Smart pointers: Most smart pointers are small "wrappers" around native pointers, carrying a reference count that tries to be as automatic as possible. Most popular in C++ implementations, though some languages (Rust) look to incorporate smart-pointer-type semantics directly into the language. These generally try to then utilize stack-based concepts to help automagically manage reference counts for allocated objects, but circular reference counts are still possible (and probable). In languages like Java or C#, one might imagine that all object references are smart, in that they are known to the platform. (Note: the CLR specifically has object reference pointers--what the CLI Spec calls "managed references"--as well as "native pointers", which are raw locations in memory, without the additional CLR-backed support, for interop with native code.)
Reachability: When moving beyond pointer/reference-based schemes, most automated memory systems need to know which objects are eligible for reclamation, and which aren't--in essence, which are still under the possibility of being used by code. (An automatic memory system should never deallocate an object that is in use.) This analysis is usually known as "reachability" analysis, that is, finding which objects are "reachable" by user code, and therefore unsafe to reclaim. Many systems have multiple possibilities of reachability:
- reachable (in use)
- softly reachable: Softly-reachable objects are eligible for reclamation, but are not reclaimed except and until memory pressure is too great (in other words, the runtime will fail if space is not found). Useful for caching behavior.
- weakly reachable: An object is weakly reachable when the garbage collector finds no strong or soft references, but at least one path to the object with a weak reference. Weakly reachable objects are finalized some time after their weak references have been cleared. The only real difference between a soft reference and a weak reference is that the garbage collector uses algorithms to decide whether or not to reclaim a softly reachable object, but always reclaims a weakly reachable object. Weak references work well in applications that need to, for example, associate extra data with an unchangeable object, such as a thread the application did not create. Systems with weak references usually have some form of notification system when the referent is cleared, such as Java's ReferenceQueue mechanic. If you make a weak reference to the thread with a reference queue, your program can be notified when the thread is no longer strongly reachable. Upon receiving this notification, the program can perform any required cleanup of the associated data object. This makes them useful for object-pooling kinds of behavior.
- finalizer-reachable or "f-reachable": an object queued by the runtime for reclamation but still requires its finalizer to run; thus it is reachable only by the finalizer thread/mechanism within the runtime.
- phantom-reachable: An object is phantomly reachable when the garbage collector finds no strong, soft, or weak references, but at least one path to the object with a phantom reference. Phantomly reachable objects are objects that have been finalized, but not reclaimed. These are the hardest to use, but offer a mechanism by which to do cleanup after a finalizer has been executed, essentially providing another way to do resource cleanup.

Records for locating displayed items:
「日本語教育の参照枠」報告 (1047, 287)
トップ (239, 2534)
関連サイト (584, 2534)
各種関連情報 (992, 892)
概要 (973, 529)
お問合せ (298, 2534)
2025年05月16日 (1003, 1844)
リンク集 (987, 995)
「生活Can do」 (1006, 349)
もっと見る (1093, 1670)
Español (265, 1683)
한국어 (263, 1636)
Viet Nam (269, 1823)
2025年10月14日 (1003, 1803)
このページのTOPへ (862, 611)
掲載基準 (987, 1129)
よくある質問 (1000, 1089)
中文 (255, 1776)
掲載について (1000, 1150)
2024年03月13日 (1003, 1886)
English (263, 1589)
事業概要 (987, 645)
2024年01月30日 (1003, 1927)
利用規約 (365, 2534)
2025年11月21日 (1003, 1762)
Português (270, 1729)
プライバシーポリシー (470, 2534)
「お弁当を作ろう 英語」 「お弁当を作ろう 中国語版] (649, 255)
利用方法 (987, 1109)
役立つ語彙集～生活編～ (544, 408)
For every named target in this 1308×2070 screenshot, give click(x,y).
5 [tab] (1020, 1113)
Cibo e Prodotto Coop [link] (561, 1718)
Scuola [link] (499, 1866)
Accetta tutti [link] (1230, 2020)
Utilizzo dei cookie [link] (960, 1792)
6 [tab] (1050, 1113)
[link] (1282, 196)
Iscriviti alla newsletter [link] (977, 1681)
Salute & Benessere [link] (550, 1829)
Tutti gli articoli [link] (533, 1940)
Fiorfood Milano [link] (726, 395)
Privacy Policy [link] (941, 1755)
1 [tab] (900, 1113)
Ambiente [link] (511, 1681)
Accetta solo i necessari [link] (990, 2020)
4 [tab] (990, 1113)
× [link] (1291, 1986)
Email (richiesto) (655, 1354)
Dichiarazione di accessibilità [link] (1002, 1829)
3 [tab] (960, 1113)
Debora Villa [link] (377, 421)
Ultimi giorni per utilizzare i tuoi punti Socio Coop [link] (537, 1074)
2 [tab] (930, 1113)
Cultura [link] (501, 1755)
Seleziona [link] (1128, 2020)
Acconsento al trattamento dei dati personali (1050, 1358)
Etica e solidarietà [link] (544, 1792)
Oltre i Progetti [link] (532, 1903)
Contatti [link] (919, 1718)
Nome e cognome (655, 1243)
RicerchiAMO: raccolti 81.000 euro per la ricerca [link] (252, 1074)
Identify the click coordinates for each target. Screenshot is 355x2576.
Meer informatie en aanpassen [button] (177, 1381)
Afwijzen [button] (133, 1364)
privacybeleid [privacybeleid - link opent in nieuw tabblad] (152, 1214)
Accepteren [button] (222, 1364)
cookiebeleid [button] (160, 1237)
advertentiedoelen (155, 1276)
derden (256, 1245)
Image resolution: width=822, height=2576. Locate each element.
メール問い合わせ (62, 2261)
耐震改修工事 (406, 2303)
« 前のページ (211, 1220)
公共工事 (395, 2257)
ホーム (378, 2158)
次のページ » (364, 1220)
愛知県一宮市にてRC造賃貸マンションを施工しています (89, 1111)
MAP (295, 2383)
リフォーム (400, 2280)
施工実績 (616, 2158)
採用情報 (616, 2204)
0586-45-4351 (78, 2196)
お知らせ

Request A =
Update the part of the memory management text that opens with the words "Smart pointers: Most" and closes with "with native code.)", changing "reference counts" to "refcounts".
Request B =
List every kind of reachability named in the list in the memory management text.

Output A =
Smart pointers: Most smart pointers are small "wrappers" around native pointers, carrying a reference count that tries to be as automatic as possible. Most popular in C++ implementations, though some languages (Rust) look to incorporate smart-pointer-type semantics directly into the language. These generally try to then utilize stack-based concepts to help automagically manage refcounts for allocated objects, but circular refcounts are still possible (and probable). In languages like Java or C#, one might imagine that all object references are smart, in that they are known to the platform. (Note: the CLR specifically has object reference pointers--what the CLI Spec calls "managed references"--as well as "native pointers", which are raw locations in memory, without the additional CLR-backed support, for interop with native code.)

Output B =
- reachable
- softly reachable
- weakly reachable
- finalizer-reachable ("f-reachable")
- phantom-reachable